En ce samedi pluvieux je me rend aux écuries en quête d’un peu de bon temps avec ma princesse, il est 14h, les écuries sont calmes, pratiquement personne, pas de bruit, juste le souffle du vent dans la foret… Je m’approche du box de Danha, et je m’aperçois bien vite que derrière la porte que je n’entrevois dans la pénombre ni sa tête ni son dos… Un petit sourire s’imprime sur mon visage, je sais ce que cela veut dire… Tout doucement et le plus silencieusement possible, je fais glisser le loquet, entrouvre la porte et me glisse dans le box en prenant soin de refermer derrière moi.

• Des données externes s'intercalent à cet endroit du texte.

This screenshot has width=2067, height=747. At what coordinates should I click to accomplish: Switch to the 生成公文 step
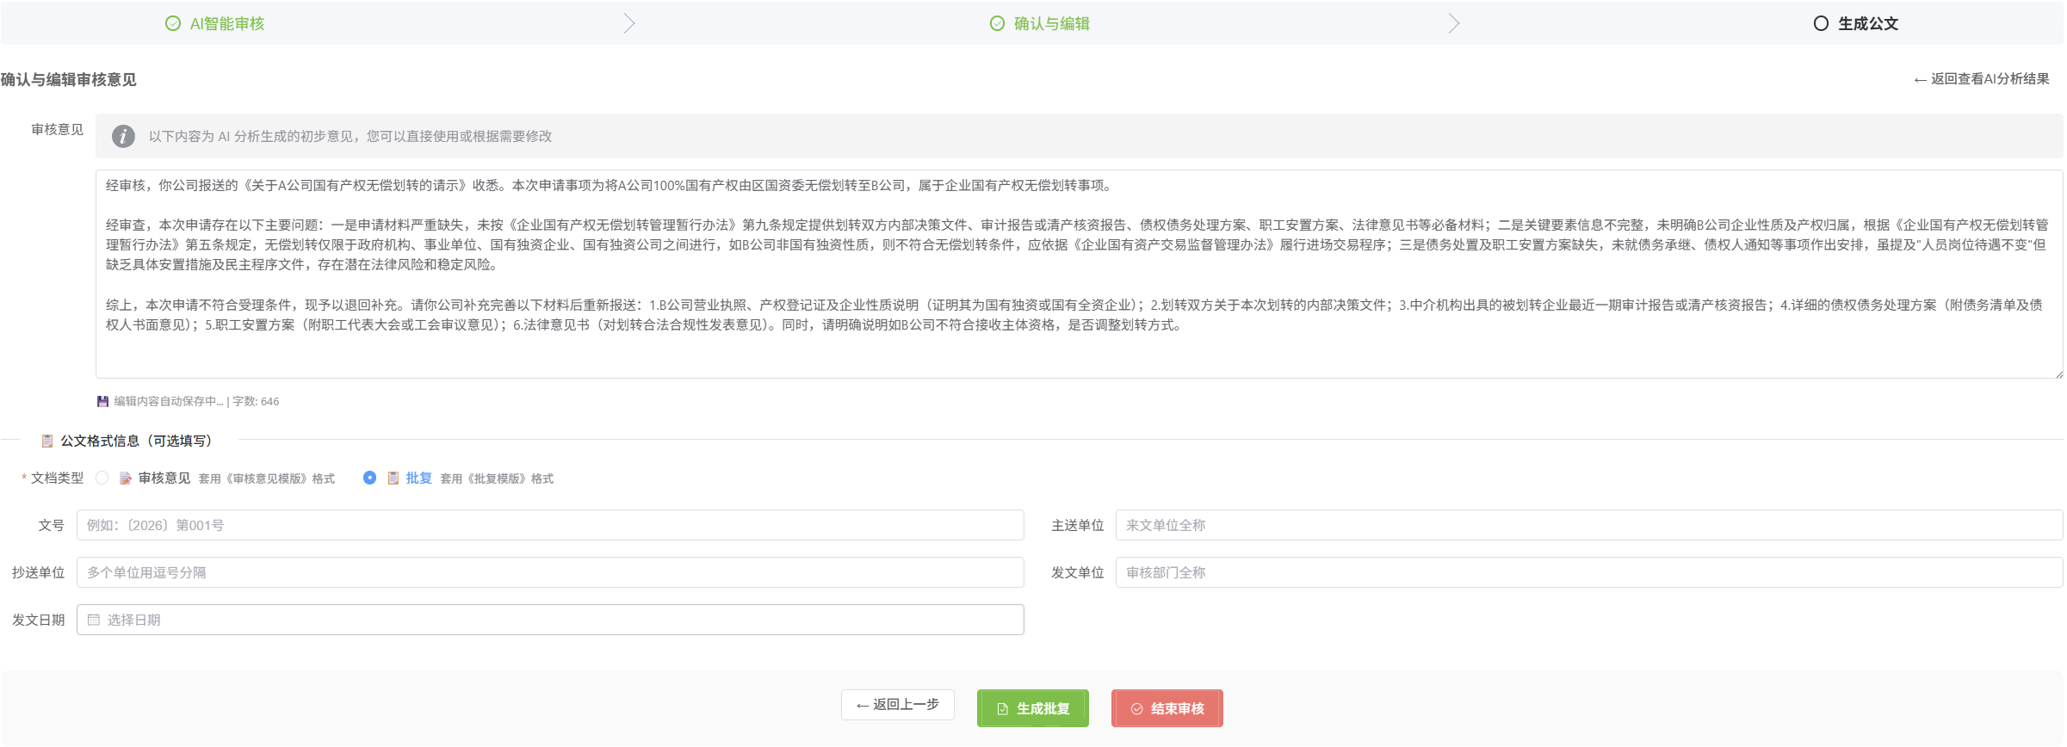coord(1867,23)
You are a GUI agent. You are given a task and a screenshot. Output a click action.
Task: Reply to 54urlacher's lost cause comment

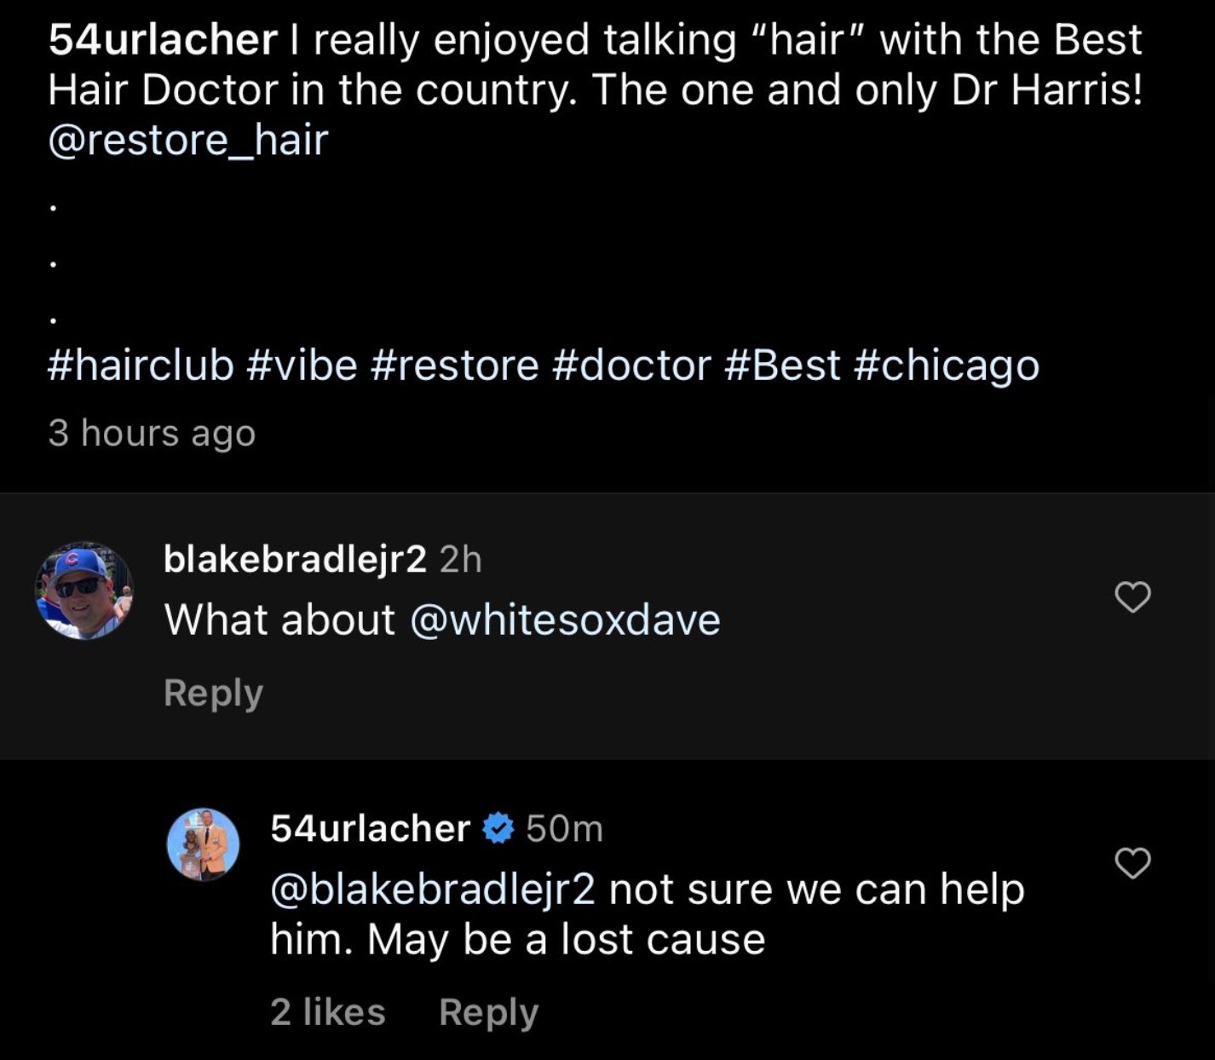[x=488, y=1012]
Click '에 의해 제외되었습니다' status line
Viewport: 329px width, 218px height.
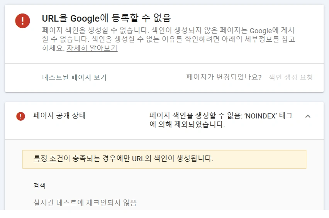click(187, 125)

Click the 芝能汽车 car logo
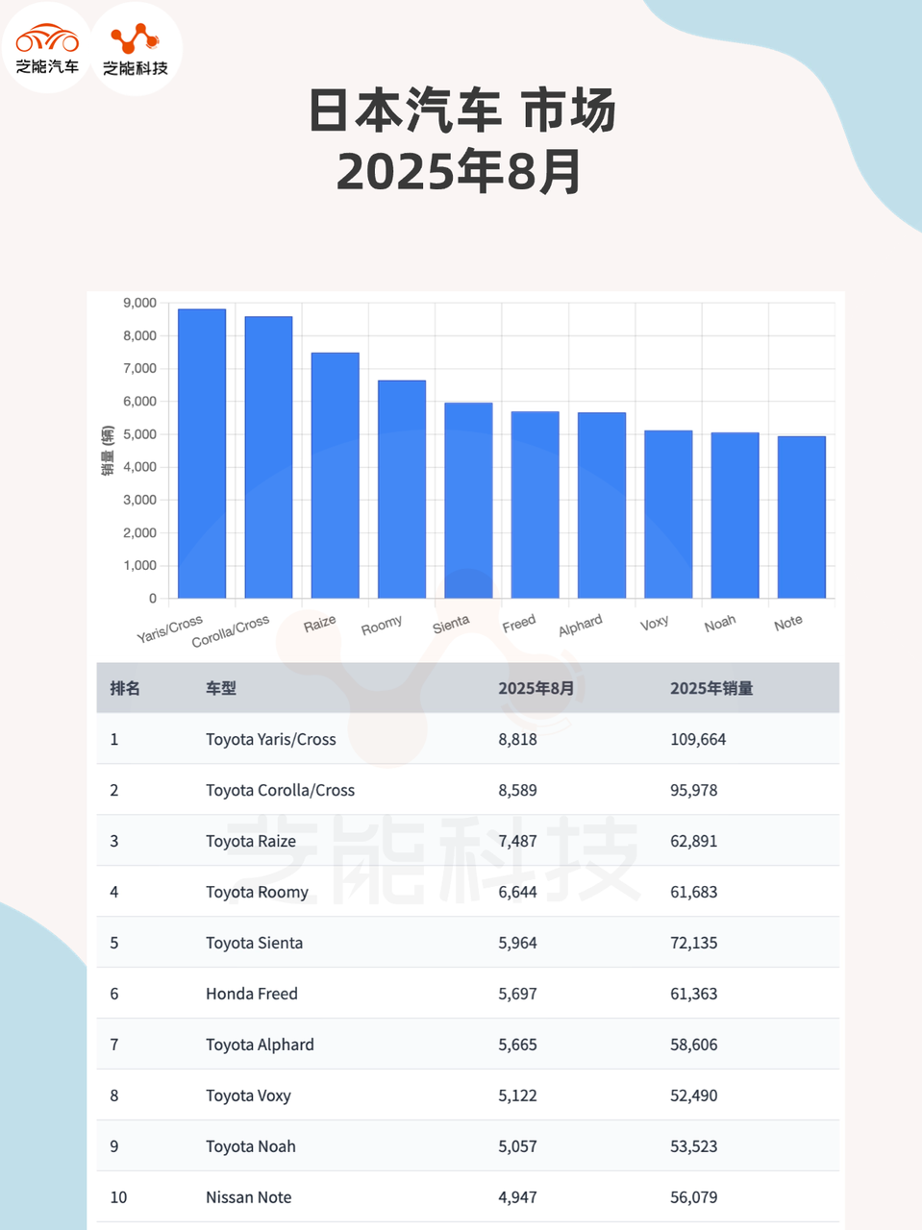(47, 47)
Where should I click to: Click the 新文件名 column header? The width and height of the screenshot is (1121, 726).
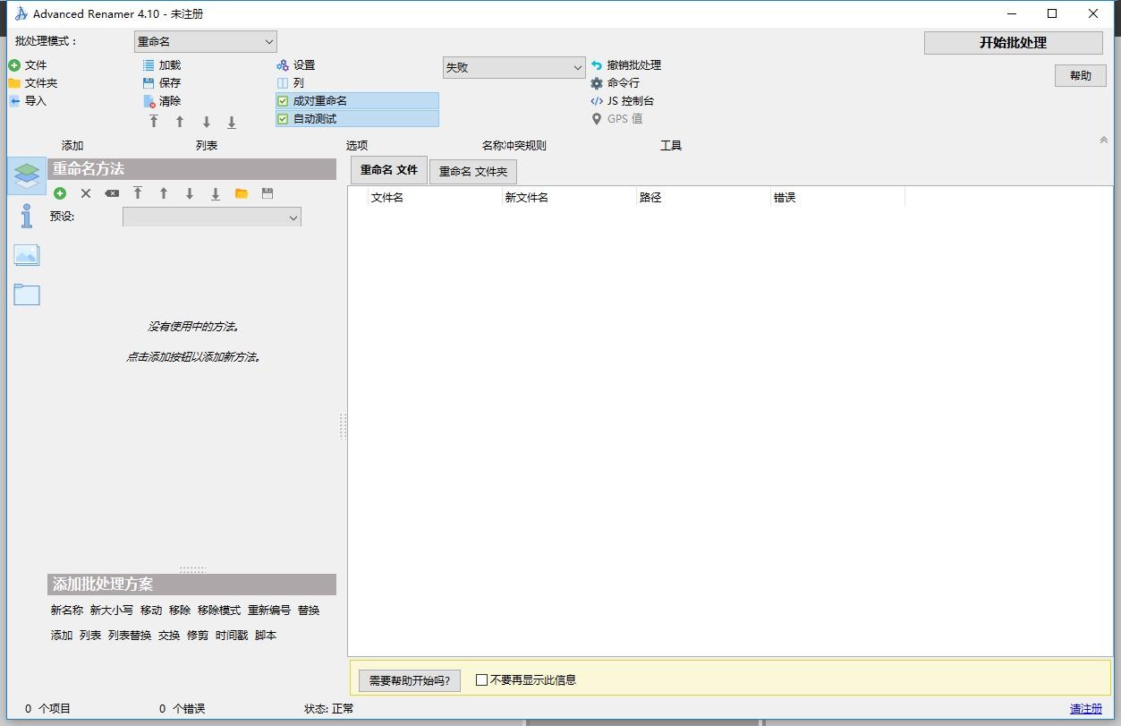[x=527, y=198]
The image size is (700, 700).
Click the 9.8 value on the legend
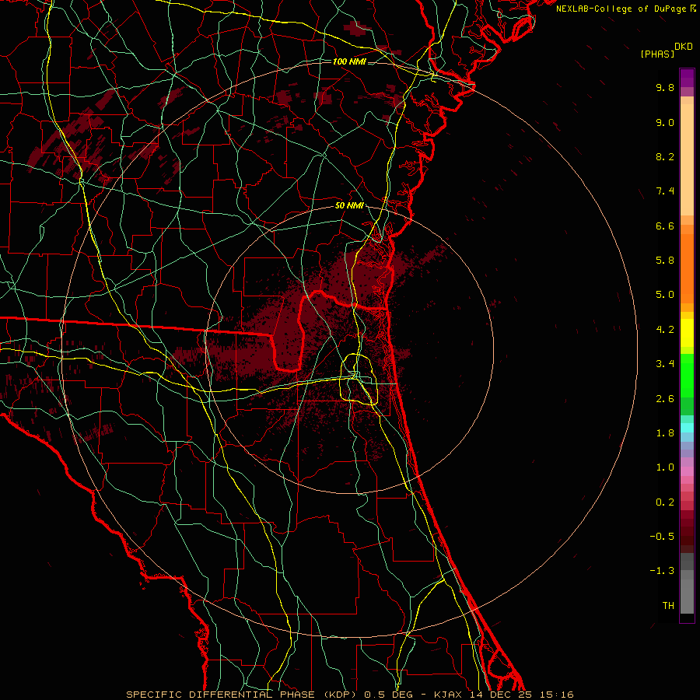(664, 88)
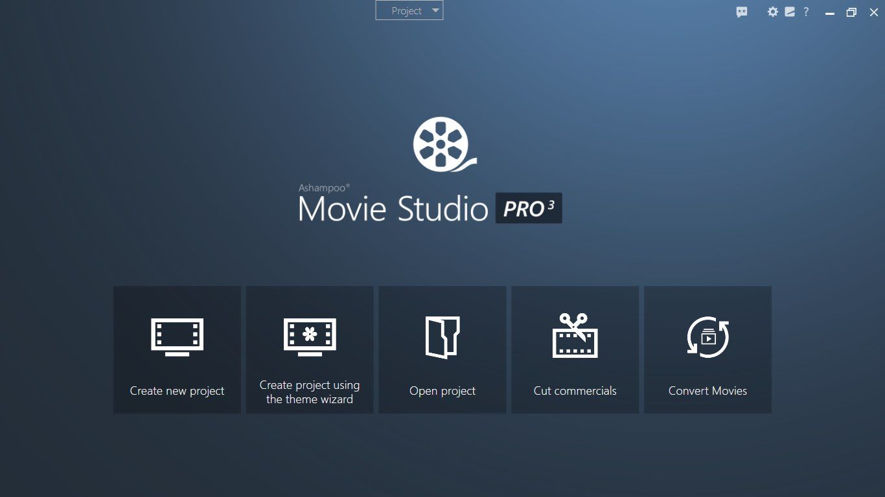
Task: Open help with the question mark icon
Action: click(806, 12)
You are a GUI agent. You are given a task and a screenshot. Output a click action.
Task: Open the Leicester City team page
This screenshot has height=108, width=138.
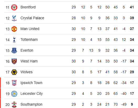(x=32, y=94)
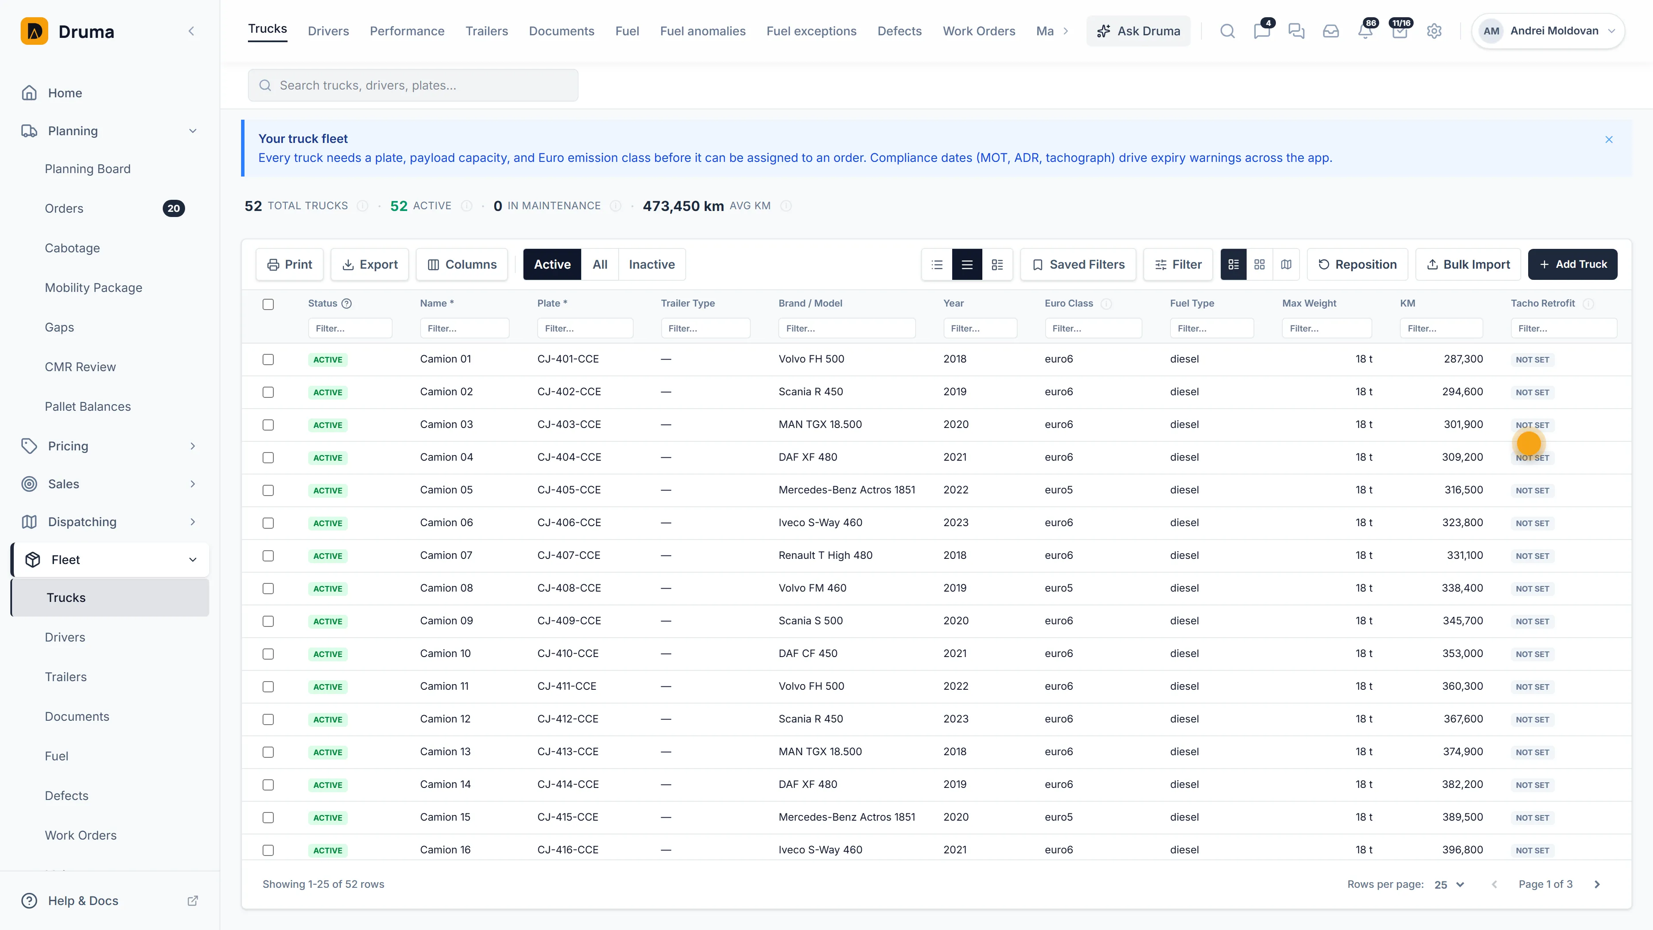1653x930 pixels.
Task: Open the rows per page dropdown
Action: pos(1449,884)
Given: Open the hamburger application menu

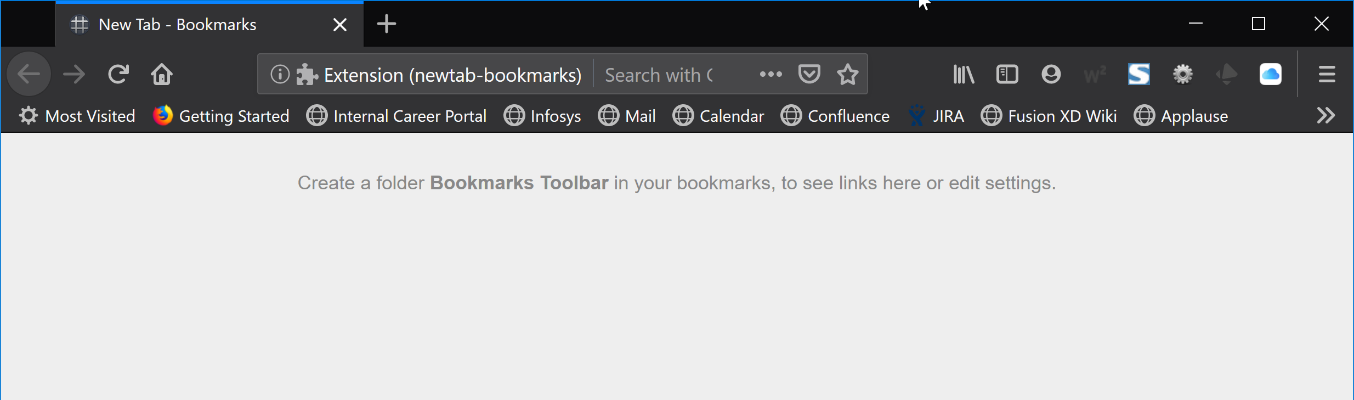Looking at the screenshot, I should click(1327, 74).
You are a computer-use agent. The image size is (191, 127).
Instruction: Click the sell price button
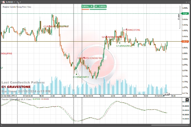point(85,6)
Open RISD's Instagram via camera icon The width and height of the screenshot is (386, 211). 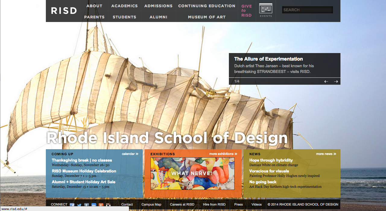click(x=108, y=205)
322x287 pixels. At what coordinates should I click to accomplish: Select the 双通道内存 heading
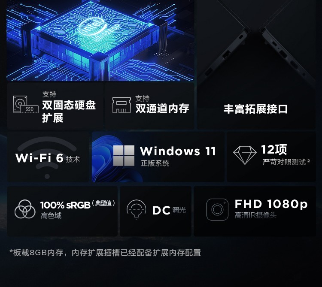point(162,109)
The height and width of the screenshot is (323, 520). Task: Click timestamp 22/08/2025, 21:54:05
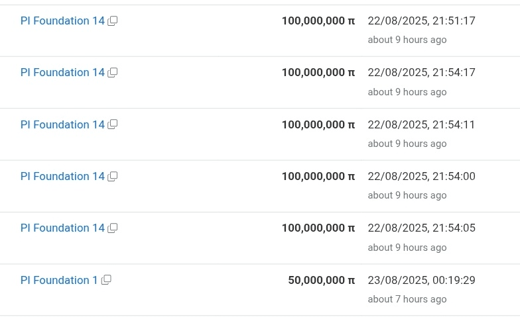(422, 228)
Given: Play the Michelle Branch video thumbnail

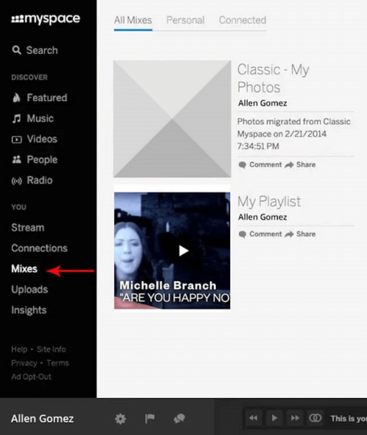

Danha est là, couché au milieu du box, avec sa dignité de princesse, les jambes délicatement repliées sous elle, sa couverture bien droite, l’encolure tournée vers moi, ses petits yeux brillants mais encore à moitié clos par la somnolence.

Je m’accroupis et lui parle tout doucement, il est très rare qu’elle ne se précipite pas debout à peine la porte ouverte… non par peur, mais par empressement de sortir !

De la façon dont elle est couchée, difficile de faire le tour pour me mettre à l’opposé de ses jambes, du coté qui est le plus sur si elle décide de se relever d’un coup… Tant pis, si je veux qu’elle me fasse confiance il faudra donc que je montre l’exemple !

Elle est calme et elle semble m’attendre ; je me glisse alors contre son flanc entre ses antérieurs repliés et ses postérieurs et m’assois contre elle, je laisse une main courir sous sa crinière pour l’apaiser et qu’elle comprenne que nous nous accordons une minute de tranquillité.

Doucement, elle tourne la tête vers moi, appuie son bout du nez doux et chaud contre moi, elle semble heureuse de pouvoir lézarder encore un peu et d’avoir en prime quelques caresses, à mesure que je passe ma main sur son chanfrein elle se détend, ferme les yeux et laisse sa tête aller contre moi, peser de tout son poids dans ce geste d’abandon.

Son souffle sur mon épaule et le lent mouvement de ses flancs contre moi m’apaisent, je m’appuie un peu plus contre elle à mesure qu’un sentiment d’infini bien être m’envahit. Je suis bien là, j’y resterai une vie entière à savourer cet instant rare de complicité et de confiance ultime.

3_4Mon cheval passe-muraille me transporte une fois de plus loin de tout, les murs s’éloignent puis disparaissent, les bruits extérieurs s’assourdissent, pour un instant plus rien n’a plus d’importance que la chaleur de son corps, de son regard, de son souffle, nous somme toute deux ailleurs, dans un univers qui n’appartient qu’à nous.

Dans l’intimité du box obscur, a même la paille, bercée par sa respiration, l’image de ma sculpture d’une femme accroupie contre un cheval couché me revient tout à coup… Voila surement un rêve de réalisé, nous devenons pour une minute ce couple que j’ai rêvé et créé.

Une minute dont il faudra se souvenir pour l’éternité car elle est de celle qui participe à ériger le monument du bonheur, une simple pierre à l’édifice, mais un instant de plénitude qui me fait réaliser à quel point l’amour que je lui porte est immense, à quel point rien ne peut avoir plus d’importance que de savourer de tels instants, de savoir les attendre, les saisir, les chérir et les rendre éternels.